Cyclin D3 gene amplification in bladder carcinoma in situ.

Carcinoma in situ (CIS) is a non-papillary high-grade, potentially aggressive, and unpredictable manifestation of bladder urothelial carcinoma. The aim of this study was to assess patterns of Cyclin D3 gene amplification in Bacillus Calmette-Guerin (BCG)-treated CIS and correlate gene status with recurrence-free and progression-free survival. A sequential cohort series of 28 primary (isolated) or secondary (concomitant) bladder CIS samples in which there was enough tissue material to assess Cyclin D3 gene status by fluorescent in situ hybridization was the study group.

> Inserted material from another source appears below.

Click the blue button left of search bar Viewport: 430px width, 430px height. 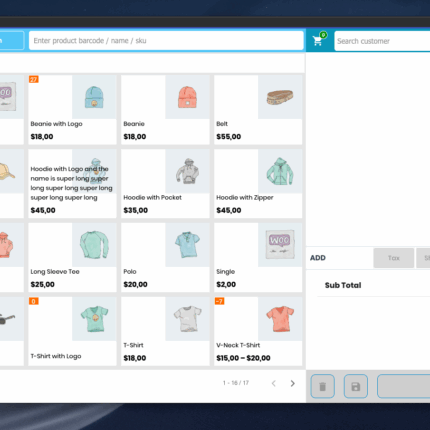pos(12,41)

Cyclin D3 gene amplification was present in 29% of secondary CIS; none of primary CIS samples had Cyclin D3 gene amplification. Cyclin D3 amplification was related to recurrence- (p = 0.046) and progression-free survival (p = 0.002). Type of bladder CIS (primary vs. secondary) was unrelated to recurrence- or progression-free survival in the current series. Cox's regression analysis selected Cyclin D3 as an independent predictor of progression-free survival (p = 0.041, relative risk = 61.503, 95% confidence interval = 1.1-274.710). None of primary CIS cases recurred on follow-up; nine secondary CIS recurred and four of them progressed to invasive bladder carcinoma HG T1 (n = 1), T2b N0M0 (n = 1), T3b N1M0 (n = 1) and T4aN1M1 (n = 1). Mean recurrence ± SD (months) occurred at 19.5 ± 2.06 (95% (confidence interval (CI)), 15.5-23.6); mean progression (months) occurred at 23.8 ± 1.46 (95% (CI), 20.9-26.7). Our study suggests that Cyclin D3 gene amplification might be a predictor of aggressiveness in BCG-treated CIS.